6. Big Boi, “Sir Lucious Left Foot: The Son of Chico Dusty” (Purple Ribbon/Def Jam). Delayed for years amid record label squabbles, “Sir Lucious Left Foot” still managed to sound about a half-decade ahead of everyone else in hip-hop thanks to its towering sci-fi funk sound and Big Boi’s mellifluous flow. “Tangerine,” “Shutterbugg” and “Shine Blockas” were all first-rate bangers, but so was everything else on this OutKast holiday.
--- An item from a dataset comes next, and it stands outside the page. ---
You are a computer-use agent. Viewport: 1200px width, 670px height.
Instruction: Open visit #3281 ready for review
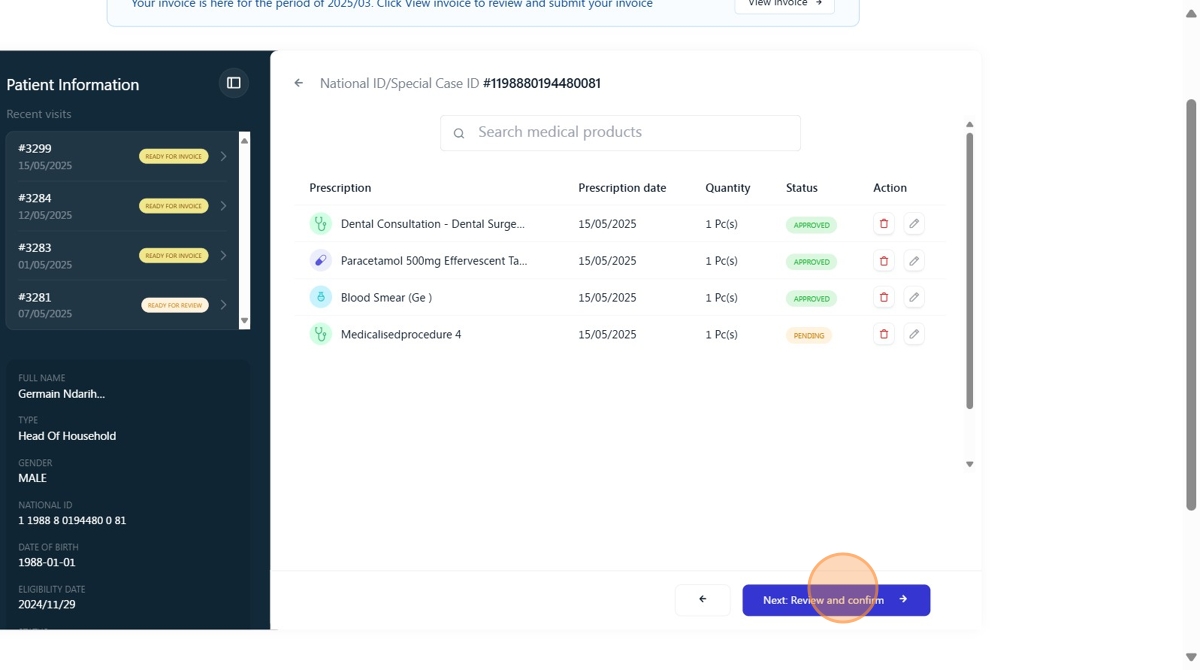point(122,305)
7. The Walkmen, “Lisbon” (Fat Possum). Beautiful, mournful and absolutely rousing all at once, The Walkmen consolidated all their strengths with album number six and threw new factors into the mix, including the crashing wave-rider rock of “Angela Surf City” and the miraculous doo-wop ballad “Torch Song.” Long suspected but now proved, Hamilton Leithauser can take nearly everyone in indie rock with his incandescent howl.
8. Robyn “Body Talk” (Konichiwa). Sweden’s Robyn Carlsson allowed listeners to hear the creation of “Body Talk” by releasing three mini-albums, and the final result is a genius collection of modern pop — smart, uncompromising and full of instantly memorable songs such as “Dancing On My Own,” “Fembot” and “Hang With Me.” Robyn is Kraftwerk with a heart.
9. Vampire Weekend, “Contra” (XL). Not just beating the sophomore slump but beating it senseless, Vampire Weekend ably fleshed out its dizzying melodic skills with “Contra,” delivering bright pop anthems with “Holiday,” “Cousins” and “Diplomat’s Son” and closing with the haunting title song, which managed to simultaneously evoke Brian Eno and the Flamingos. “Contra” was the first great album of 2010, and it had staying power.
10. Girl Talk, “All Day” (Illegal Art). Greg Gillis’ brain works differently — he knows how to put the chocolate together with the peanut butter in his ingeniously baroque mixes. The best passages of “All Day” feel like shotgun marriages made in hip-hop heaven, such as when Lil Jon’s “Get Low” throws some crunk into Simon and Garfunkel’s “Cecilia” or when Pitbull’s idiotic sexual boasting on “Hotel Room Service” is both undermined and bolstered by Depeche Mode’s “Just Can’t Get Enough.” It is collage work, but no one does it better.